The suspension is on the soft side and that is expected. The inverted forks can be easily overwhelmed and speed bumps can be a terror as the forks just don’t have what it takes to absorb the shock glide over them, or any large bumps, smoothly.
With that short wheelbase, this is no surprise. The Grom handles like many of Honda’s little critters and your favorites of yore. If you miss the Honda Trail 70, your heart will be warmed.
The Grom is a minimalist and inexpensive mode of transportation, and fun for those with a scooter budget who are willing to forego such amenities as storage, wind protection and a more relaxed riding position. In return for these sacrifices, buyers will be rewarded with a real sports bike.
Don’t laugh just because your bike is bigger. The Grom will prove itself to be a great bike for beginners, students, MSF programs, vacation (or any) home garages, race track pits, or a rack hanging off the back of a SUV or RV.
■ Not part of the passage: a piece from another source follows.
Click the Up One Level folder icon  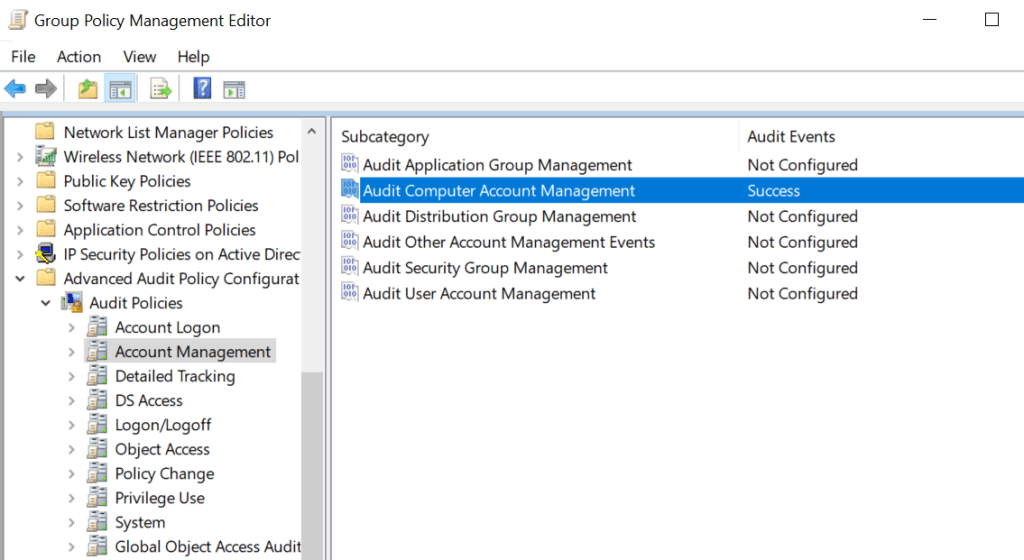pyautogui.click(x=88, y=90)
An easy prediction to make would be that the Grom will grow a cottage industry of aftermarket parts just like Honda’s peculiar Ruckus scooters. People are spending $5,000 to $20,000 making wildly customized jobs with upgrades that defy description on that 50cc machine and might be taken by the Grom’s 125cc motor and sportier platform. It’s not difficult to imagine this will happen to the Grom, especially as it is a world bike, sold in the same trim, just about everywhere. Right off, I’m envisioning an extended swing arm and turbo kit.
The 2014 Honda Grom will set you back $2,999 (if you can find one at a dealer), and that price point positions it for those desiring reliable transportation. Of course, Honda will sell many of them to riders who, for three grand, just want to stash one in the garage. If you put on your Grom hat, it will be a hard purchase to resist – it’s fun!
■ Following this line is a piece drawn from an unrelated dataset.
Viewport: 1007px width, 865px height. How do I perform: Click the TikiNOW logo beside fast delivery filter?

- Helmet: Schuberth C3 Pro
- Jacket: Joe Rocket Reactor 3.0
- Gloves: Joe Rocket Phoenix 4.0
- Pants: AGV Sport Malibu Kevlar Lined Motorcycle Jeans
- Boots: Joe Rocket Velocity V2X
2014 Honda Grom Specs:
- Model: Grom125
- Engine Type: 124.9cc air-cooled single-cylinder four-stroke
- Bore and Stroke: 52.4mm x 57.9mm
- Compression Ratio: 9.3:1
- Valve Train: SOHC; two valves per cylinder
- Induction: PGM-FI with automatic enrichment
- Ignition: Electric
- Transmission: Four-speed
- Final Drive: Chain
- Suspension: Front – 31mm inverted fork; 3.9 inches travel; Rear – Single shock with steel box-section swingarm; 4.1 inches travel
- Brakes: Front – Single 220mm disc with hydraulic dual-piston caliper; Rear – Single 190mm disc with hydraulic single-piston caliper
- Tires: Front – 120/70-12; Rear – 130/70-12
- Wheelbase: 47.4 inches
- Rake (Caster Angle): 25°
- Trail: 81mm (3.2 inches)
- Seat Height: 29.7 inches
- Fuel Capacity: 1.45 gallons
- Fuel Economy Estimate: TBD
- Colors: Pearl Red, Metallic Black
- Curb Weight*: 225 pounds
*Includes all standard equipment, required fluids and full tank of fuel—ready to ride.